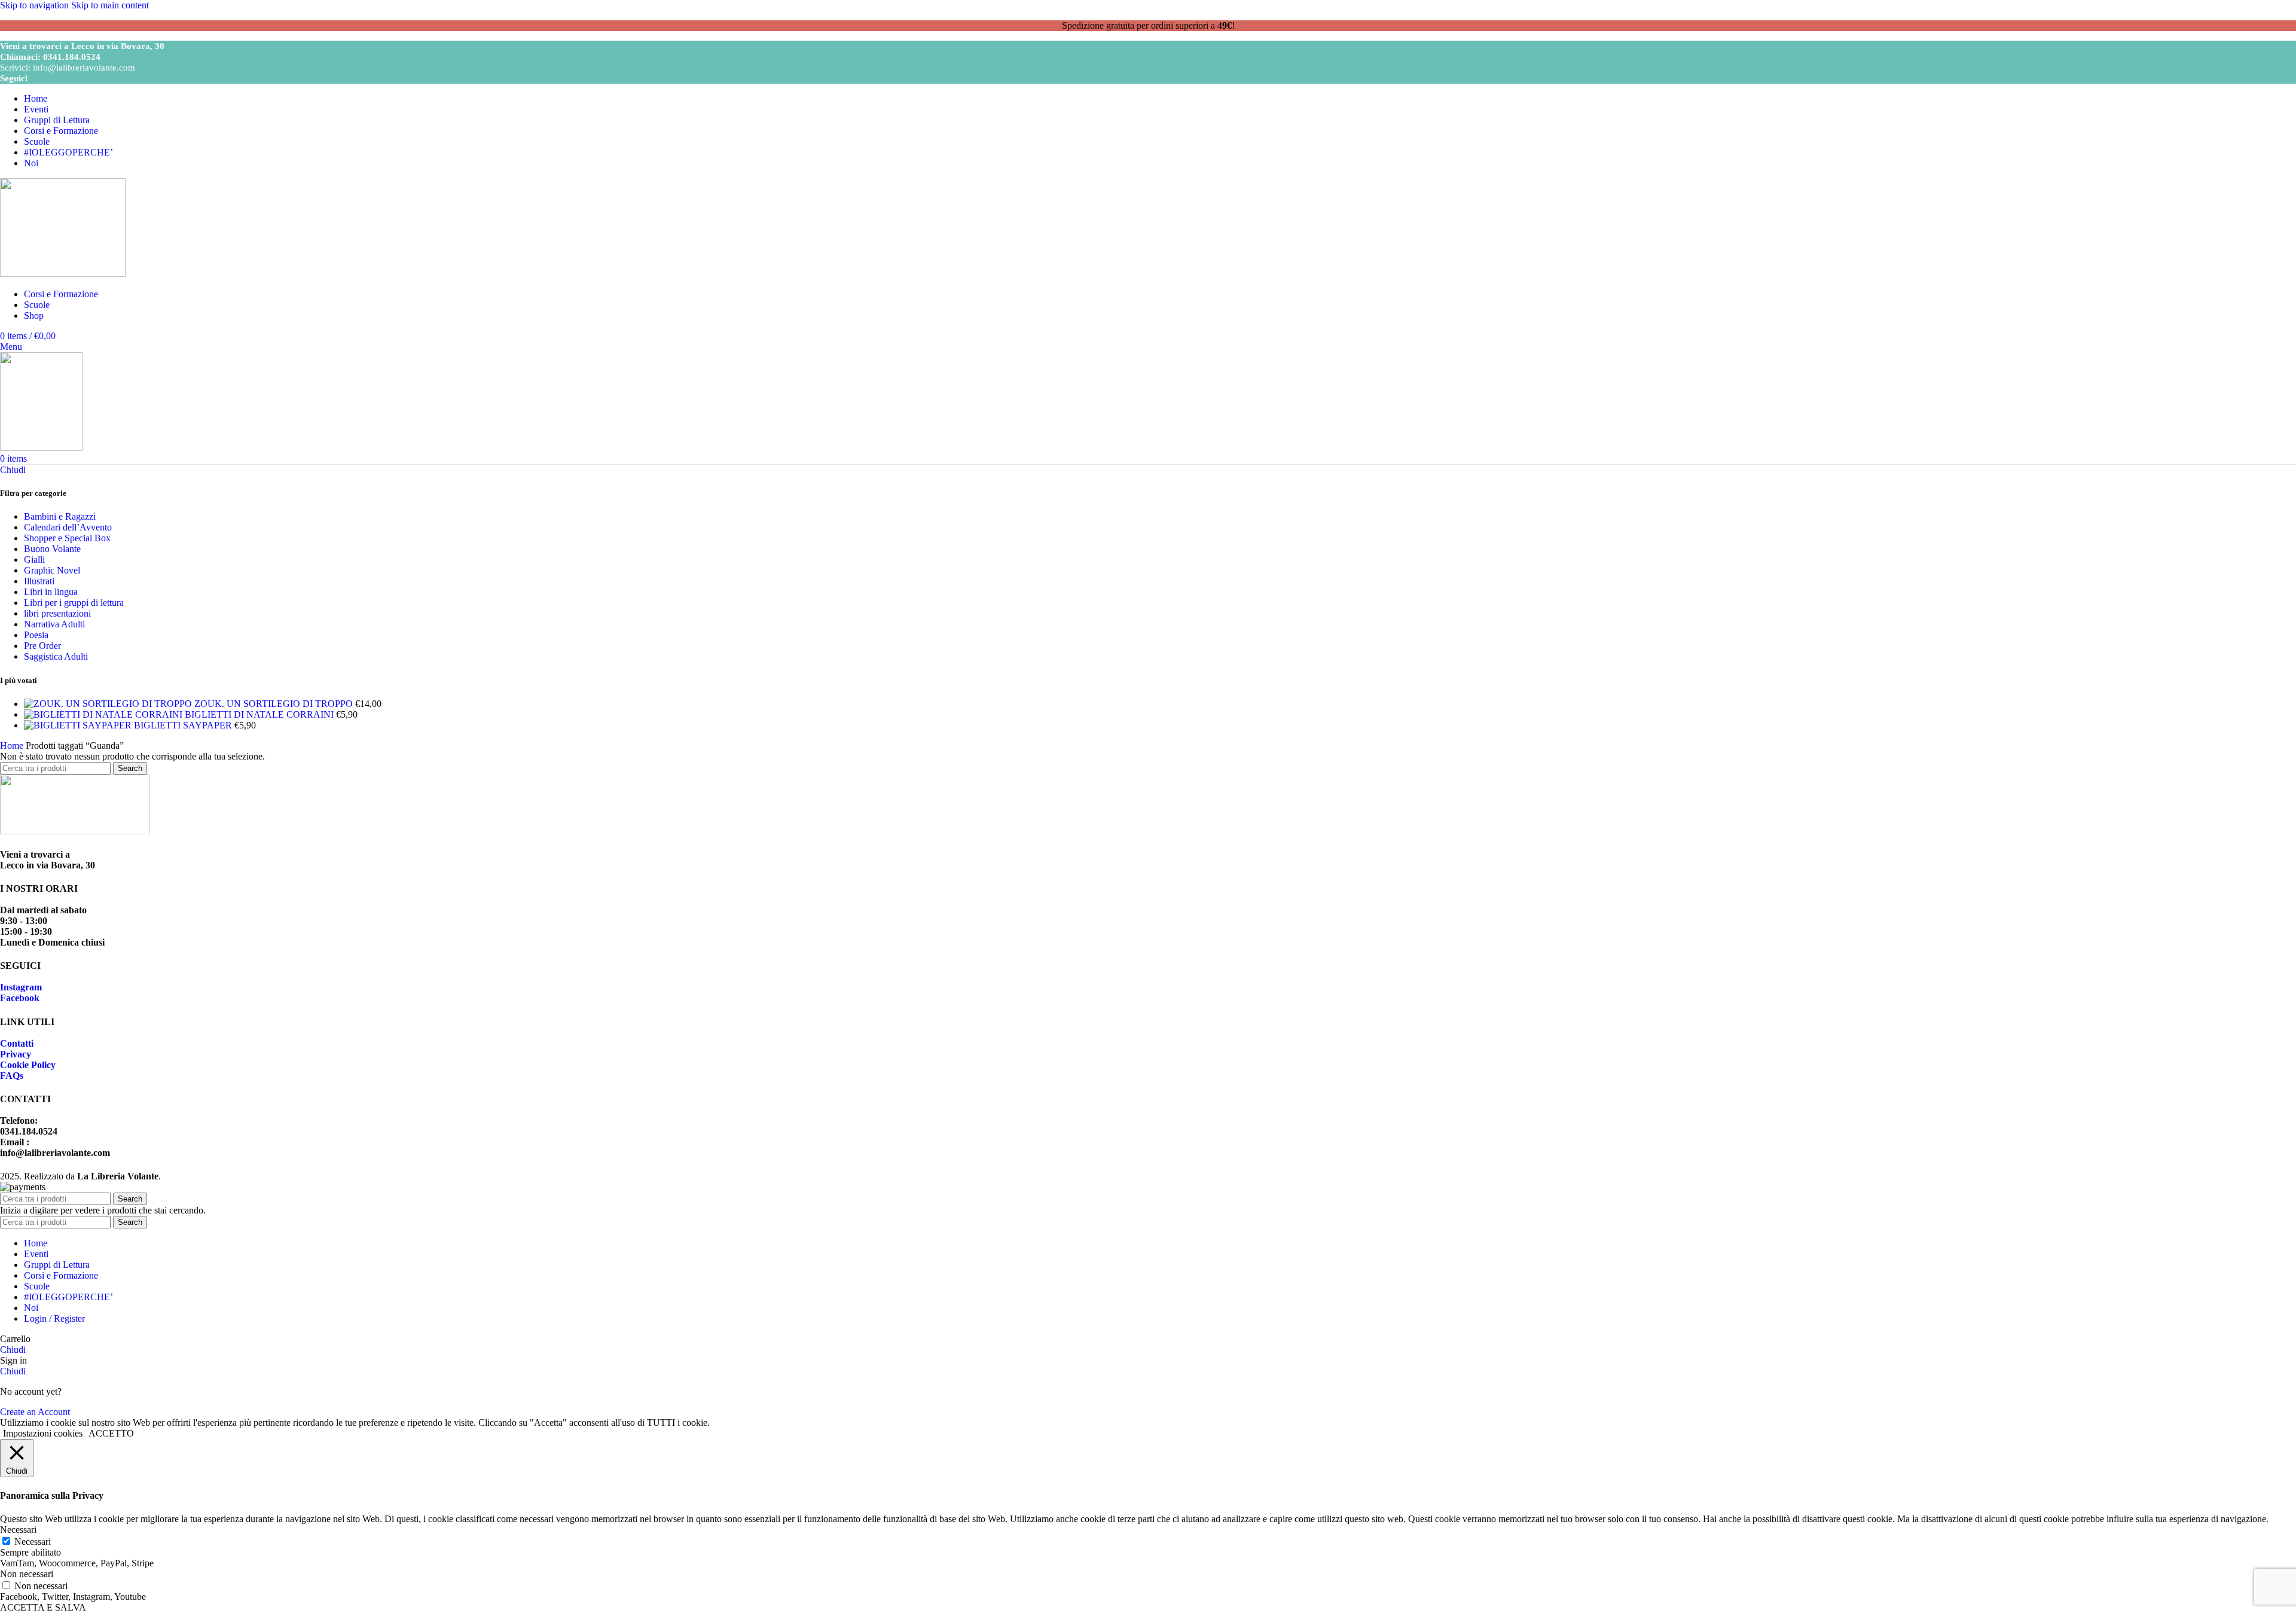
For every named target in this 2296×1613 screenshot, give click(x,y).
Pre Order (42, 646)
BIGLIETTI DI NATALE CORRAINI (260, 714)
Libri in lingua (51, 592)
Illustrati (39, 581)
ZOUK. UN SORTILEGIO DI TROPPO (274, 704)
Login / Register (54, 1318)
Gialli (34, 559)
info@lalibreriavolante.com (84, 67)
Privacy (15, 1054)
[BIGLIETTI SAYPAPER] (79, 725)
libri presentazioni (57, 613)
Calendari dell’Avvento (68, 527)
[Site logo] (63, 274)
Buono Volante (52, 549)
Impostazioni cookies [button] (43, 1433)
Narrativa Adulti (54, 624)
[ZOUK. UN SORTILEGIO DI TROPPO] (109, 704)
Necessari (32, 1541)
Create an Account (35, 1412)
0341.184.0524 (71, 57)
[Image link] (74, 831)
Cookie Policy (28, 1065)
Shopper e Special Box (67, 538)
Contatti (16, 1043)
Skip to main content (110, 5)
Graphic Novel (52, 570)
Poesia (36, 635)
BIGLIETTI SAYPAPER (184, 725)
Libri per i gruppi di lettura (74, 602)
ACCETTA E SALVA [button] (43, 1607)
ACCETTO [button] (111, 1433)
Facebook (19, 998)
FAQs (11, 1076)
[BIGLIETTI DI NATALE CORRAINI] (104, 714)
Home (13, 745)
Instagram (21, 987)
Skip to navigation (35, 5)
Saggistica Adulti (56, 656)
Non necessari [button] (26, 1574)
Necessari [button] (18, 1529)
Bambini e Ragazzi (60, 516)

####

- _REQUIRED WORK_: Look through the entries for lines containing the word "ZOUK" and return each one.

- _PROBLEM SOLUTION_:
ZOUK. UN SORTILEGIO DI TROPPO (274, 704)
[ZOUK. UN SORTILEGIO DI TROPPO] (109, 704)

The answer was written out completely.